Prospect theory value as investment factor

Prospect theory value is a valid investment factor, particularly in episodes of apparent market inefficiency. Prospect theory is a popular model of irrational decision making. It emphasizes a realistic mental representation of expected gains and losses and an individual’s evaluation of such representations. Prospect theory explains asymmetric loss aversion (view post here) and gambling preferences (view post here). Since mental representations of expected returns and volatility are often driven by price charts, prospect theory value can be estimated based on historic asset return distributions. Assets with a high prospect theory value should have low subsequent returns and vice versa. This proposition holds even if part of the market is fully rational as long as there are balance sheet and risk limits.

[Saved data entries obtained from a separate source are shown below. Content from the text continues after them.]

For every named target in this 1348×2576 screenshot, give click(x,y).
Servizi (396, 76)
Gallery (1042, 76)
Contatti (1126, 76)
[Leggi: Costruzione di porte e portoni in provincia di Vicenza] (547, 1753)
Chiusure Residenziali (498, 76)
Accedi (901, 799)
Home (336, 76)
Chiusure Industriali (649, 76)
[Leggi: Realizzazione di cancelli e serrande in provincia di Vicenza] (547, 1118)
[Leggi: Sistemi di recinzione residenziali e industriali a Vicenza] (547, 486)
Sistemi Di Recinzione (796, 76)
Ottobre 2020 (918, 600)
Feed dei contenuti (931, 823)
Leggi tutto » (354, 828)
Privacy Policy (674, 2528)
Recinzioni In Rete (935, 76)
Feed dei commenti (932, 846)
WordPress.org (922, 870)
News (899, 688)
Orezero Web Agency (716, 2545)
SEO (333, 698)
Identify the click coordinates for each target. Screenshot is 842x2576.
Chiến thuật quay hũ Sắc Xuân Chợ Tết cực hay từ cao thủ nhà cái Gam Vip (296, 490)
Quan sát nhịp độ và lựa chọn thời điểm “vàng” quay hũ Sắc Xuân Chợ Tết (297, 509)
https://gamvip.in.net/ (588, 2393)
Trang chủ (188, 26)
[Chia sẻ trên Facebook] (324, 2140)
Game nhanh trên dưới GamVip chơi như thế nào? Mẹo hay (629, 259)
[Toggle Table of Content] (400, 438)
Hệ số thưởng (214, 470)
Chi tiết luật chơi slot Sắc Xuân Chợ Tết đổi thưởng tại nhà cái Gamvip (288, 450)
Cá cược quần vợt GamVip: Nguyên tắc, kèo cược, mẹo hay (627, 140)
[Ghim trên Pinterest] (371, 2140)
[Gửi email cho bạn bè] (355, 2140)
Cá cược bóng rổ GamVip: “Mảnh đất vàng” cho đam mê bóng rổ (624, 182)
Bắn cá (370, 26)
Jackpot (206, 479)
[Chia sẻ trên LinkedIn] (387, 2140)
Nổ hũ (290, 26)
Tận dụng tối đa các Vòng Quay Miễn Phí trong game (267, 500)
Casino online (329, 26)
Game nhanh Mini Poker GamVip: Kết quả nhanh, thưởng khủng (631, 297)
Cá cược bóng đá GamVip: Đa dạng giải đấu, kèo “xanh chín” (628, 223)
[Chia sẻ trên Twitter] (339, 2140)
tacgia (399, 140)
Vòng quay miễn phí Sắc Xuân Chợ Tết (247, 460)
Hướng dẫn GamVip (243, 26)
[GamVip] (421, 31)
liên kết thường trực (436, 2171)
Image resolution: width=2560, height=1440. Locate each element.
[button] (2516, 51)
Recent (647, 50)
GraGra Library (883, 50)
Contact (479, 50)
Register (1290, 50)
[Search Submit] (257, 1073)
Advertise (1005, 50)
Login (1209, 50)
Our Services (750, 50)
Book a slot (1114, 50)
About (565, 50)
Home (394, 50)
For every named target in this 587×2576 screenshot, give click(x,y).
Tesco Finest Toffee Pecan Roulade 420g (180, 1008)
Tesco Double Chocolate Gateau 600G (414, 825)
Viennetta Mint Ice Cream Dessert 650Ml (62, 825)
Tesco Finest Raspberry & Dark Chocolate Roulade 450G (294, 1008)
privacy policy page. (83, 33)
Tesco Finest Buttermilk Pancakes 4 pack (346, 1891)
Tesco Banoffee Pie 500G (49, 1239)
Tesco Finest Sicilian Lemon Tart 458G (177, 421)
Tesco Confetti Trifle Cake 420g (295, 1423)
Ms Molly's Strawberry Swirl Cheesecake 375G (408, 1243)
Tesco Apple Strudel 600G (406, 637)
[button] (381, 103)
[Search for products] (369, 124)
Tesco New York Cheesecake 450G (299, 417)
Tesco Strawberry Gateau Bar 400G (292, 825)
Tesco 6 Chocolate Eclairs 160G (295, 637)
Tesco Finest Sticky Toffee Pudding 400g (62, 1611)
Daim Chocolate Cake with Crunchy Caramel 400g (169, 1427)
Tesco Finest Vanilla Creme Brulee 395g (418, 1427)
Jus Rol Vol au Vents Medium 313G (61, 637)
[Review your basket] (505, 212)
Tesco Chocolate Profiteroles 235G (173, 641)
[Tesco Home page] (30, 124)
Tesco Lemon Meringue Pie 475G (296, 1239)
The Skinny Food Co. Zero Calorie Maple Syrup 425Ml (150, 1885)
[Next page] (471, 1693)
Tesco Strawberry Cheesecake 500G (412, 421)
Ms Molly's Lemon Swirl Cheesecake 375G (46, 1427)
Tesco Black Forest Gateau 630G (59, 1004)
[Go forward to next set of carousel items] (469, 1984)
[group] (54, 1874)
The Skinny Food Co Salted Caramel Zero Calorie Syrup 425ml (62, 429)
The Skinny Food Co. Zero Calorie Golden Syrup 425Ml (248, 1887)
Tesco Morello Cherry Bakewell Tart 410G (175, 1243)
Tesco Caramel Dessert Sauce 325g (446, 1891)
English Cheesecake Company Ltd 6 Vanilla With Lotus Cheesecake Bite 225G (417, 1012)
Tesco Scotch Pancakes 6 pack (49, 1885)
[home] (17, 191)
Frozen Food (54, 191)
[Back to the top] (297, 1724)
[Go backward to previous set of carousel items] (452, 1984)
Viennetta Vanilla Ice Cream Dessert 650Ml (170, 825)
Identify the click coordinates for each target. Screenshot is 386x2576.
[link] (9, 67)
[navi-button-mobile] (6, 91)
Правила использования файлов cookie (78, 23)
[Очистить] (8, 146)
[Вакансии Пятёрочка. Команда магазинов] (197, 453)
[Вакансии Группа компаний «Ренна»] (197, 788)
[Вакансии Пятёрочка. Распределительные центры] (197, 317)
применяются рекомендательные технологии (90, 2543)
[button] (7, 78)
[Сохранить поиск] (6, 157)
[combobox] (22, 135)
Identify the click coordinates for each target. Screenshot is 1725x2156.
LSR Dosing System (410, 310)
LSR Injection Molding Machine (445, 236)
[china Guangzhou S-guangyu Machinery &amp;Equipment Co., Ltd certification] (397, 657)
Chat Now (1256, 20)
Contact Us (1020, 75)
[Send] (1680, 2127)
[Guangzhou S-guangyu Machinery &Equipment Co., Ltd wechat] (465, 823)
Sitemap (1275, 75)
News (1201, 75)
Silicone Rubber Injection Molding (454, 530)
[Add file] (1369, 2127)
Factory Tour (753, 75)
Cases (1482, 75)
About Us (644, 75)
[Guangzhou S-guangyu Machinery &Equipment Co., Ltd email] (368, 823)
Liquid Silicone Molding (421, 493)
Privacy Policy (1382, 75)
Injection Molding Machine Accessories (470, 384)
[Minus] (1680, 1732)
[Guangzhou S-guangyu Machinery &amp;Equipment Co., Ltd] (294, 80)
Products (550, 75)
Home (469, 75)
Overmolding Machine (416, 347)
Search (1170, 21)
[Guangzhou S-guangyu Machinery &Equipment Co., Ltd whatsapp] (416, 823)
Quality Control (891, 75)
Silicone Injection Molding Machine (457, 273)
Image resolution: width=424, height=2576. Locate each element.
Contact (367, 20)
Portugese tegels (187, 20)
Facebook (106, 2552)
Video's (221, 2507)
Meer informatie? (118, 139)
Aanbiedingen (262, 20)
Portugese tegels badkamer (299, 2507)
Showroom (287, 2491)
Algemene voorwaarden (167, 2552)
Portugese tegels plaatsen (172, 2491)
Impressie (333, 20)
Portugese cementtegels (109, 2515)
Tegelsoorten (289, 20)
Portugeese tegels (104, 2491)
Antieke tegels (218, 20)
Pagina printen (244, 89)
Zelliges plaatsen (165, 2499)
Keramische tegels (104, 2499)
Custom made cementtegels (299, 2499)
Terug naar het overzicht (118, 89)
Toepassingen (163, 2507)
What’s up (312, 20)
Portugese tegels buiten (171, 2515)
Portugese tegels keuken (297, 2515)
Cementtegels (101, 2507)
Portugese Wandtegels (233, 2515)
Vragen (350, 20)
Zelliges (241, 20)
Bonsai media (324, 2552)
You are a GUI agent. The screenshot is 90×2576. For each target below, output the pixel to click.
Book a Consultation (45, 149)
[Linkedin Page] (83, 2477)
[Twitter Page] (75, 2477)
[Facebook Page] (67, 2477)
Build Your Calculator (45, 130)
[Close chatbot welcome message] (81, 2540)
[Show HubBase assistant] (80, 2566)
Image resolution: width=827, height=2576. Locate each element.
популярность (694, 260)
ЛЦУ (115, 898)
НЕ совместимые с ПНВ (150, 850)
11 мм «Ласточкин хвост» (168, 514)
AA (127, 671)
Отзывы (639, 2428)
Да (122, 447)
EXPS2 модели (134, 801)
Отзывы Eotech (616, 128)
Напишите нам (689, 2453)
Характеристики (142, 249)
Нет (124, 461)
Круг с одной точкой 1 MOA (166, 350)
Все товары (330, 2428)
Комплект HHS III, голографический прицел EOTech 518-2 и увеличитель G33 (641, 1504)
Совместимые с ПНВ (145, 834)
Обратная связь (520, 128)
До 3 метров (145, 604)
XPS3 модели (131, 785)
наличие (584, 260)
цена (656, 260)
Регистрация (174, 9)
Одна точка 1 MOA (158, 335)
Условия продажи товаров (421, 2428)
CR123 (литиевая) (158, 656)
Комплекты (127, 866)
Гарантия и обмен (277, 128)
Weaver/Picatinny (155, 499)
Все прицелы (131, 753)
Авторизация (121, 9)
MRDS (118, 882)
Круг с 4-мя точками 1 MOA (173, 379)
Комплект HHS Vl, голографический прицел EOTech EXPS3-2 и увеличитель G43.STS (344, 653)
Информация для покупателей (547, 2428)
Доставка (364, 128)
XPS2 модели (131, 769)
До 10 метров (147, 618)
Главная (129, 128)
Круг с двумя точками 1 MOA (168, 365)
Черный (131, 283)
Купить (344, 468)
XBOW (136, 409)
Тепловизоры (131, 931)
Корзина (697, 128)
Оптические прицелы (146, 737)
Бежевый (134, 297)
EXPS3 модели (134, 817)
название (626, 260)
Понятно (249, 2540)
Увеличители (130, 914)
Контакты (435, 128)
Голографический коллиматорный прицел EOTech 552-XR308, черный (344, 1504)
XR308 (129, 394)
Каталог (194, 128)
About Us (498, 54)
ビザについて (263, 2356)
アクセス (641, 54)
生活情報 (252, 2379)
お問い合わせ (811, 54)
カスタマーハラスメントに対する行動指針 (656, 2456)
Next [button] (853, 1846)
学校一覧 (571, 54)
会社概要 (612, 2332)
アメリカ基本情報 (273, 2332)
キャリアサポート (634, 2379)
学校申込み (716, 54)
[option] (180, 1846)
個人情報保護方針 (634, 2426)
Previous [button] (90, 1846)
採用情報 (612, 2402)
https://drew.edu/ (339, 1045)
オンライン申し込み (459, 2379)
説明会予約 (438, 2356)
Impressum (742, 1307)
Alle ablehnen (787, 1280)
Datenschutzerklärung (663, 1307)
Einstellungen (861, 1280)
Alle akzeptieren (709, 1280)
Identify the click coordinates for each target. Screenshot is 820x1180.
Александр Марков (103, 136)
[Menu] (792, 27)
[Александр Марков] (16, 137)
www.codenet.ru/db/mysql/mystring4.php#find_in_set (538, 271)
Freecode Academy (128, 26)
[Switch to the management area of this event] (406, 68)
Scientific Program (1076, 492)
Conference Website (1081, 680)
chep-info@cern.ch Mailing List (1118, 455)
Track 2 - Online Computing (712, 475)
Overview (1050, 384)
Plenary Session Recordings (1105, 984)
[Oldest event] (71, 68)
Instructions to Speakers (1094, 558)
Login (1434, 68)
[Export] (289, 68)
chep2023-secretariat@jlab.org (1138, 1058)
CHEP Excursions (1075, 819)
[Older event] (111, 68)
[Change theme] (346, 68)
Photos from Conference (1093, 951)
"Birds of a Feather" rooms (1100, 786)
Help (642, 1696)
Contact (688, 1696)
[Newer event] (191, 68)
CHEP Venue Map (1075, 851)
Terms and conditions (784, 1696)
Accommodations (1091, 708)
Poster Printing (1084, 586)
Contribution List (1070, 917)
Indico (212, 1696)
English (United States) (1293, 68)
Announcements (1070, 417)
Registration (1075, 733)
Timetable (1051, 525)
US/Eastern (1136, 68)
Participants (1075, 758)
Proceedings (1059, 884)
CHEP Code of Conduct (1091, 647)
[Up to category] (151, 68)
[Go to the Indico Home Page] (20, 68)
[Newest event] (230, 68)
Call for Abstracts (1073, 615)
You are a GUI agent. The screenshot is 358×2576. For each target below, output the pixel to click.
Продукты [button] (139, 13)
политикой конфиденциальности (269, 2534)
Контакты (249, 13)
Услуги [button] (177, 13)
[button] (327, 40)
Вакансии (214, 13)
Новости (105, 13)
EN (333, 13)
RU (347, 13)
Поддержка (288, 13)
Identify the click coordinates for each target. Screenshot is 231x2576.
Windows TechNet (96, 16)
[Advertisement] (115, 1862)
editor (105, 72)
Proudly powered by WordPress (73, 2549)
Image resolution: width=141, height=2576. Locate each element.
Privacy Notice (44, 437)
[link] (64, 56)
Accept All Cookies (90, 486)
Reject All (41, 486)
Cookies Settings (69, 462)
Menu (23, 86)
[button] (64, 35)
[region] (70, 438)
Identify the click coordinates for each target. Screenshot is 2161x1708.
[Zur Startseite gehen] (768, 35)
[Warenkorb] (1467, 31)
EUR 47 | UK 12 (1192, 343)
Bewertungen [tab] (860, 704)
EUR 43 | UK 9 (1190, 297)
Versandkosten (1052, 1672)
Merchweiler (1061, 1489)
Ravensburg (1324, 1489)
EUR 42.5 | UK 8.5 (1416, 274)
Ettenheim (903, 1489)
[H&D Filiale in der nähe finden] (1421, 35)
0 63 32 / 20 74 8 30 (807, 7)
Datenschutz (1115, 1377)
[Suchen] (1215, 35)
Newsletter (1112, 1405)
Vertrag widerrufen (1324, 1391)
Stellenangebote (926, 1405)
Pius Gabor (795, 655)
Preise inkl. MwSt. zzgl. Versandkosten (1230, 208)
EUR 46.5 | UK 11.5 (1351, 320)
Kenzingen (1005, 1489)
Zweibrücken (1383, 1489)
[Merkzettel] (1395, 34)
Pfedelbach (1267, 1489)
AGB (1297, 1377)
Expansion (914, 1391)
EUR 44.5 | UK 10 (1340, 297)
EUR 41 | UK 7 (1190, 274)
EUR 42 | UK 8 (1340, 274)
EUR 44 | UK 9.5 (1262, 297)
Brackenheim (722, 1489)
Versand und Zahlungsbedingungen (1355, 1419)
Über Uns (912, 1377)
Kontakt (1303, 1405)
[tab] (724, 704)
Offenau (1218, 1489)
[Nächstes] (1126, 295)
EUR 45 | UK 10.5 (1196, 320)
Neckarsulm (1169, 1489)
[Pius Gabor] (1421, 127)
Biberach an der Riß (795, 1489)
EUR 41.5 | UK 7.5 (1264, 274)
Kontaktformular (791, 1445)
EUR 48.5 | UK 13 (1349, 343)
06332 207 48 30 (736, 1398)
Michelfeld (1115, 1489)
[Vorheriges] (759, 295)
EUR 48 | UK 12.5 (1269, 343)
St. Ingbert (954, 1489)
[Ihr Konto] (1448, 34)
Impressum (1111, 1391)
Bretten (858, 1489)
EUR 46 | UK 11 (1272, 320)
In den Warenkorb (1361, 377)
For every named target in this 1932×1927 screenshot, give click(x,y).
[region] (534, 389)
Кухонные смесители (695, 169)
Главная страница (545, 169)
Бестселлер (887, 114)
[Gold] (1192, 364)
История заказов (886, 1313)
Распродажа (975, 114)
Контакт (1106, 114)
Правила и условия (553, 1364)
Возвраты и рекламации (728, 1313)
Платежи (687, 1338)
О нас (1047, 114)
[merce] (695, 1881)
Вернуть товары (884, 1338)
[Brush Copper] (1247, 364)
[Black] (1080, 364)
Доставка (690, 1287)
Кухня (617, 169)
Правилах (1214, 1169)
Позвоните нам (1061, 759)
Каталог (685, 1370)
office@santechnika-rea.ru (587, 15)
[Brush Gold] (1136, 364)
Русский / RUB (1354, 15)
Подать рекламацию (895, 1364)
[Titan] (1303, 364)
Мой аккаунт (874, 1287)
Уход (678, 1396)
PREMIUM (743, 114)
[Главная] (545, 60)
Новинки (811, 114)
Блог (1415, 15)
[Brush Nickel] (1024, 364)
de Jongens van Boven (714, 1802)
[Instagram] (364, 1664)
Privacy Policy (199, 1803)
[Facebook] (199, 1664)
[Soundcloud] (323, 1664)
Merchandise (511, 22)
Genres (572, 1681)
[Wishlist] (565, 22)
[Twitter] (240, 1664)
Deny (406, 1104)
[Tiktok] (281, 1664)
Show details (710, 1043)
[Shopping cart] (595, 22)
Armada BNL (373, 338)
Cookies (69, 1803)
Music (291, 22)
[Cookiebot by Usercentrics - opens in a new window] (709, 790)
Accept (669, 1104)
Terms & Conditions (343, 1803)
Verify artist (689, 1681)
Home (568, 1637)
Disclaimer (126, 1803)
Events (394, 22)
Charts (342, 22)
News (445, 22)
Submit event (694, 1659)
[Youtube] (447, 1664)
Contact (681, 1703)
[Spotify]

Empirical academic papers have confirmed the prospect theory value in international equity, corporate bond and foreign exchange markets.

The below are mostly quotes from three empirical papers referenced at the bottom of the post. Cursive text and text in brackets have been added for clarity.

The post ties up with this site’s summary on implicit subsidies in financial markets.

What is prospect theory?

“Despite the popularity of the expected utility theory, experimental evidence…shows that investor behavior in the real world…deviates from what expected utility theory predicts…Prospect theory introduced by Kahneman is a more realistic decision-making framework to evaluate risk.” [Xu, Kozhan and Taylor]

“Prospect theory [is] widely considered to be the most successful descriptive theory for decision making.” [Zhong and Wang]

“Decision-making under prospect theory [involves] two steps: ‘representation’ and ‘valuation.’ First, for any risk that an agent is considering, he forms a mental representation of that risk. More precisely…the agent forms a mental representation of the gains and losses he associates with taking the risk. Second, the agent evaluates this representation – this distribution of gains and losses – to see if it is appealing…Tversky and Kahneman (1992) provide detailed formulas that specify the value that a prospect theory agent would assign to any given distribution of gains and losses.” [Barberis, Mukherjee and Wang]

“Prospect theory differs from expected utility theory in two important respects.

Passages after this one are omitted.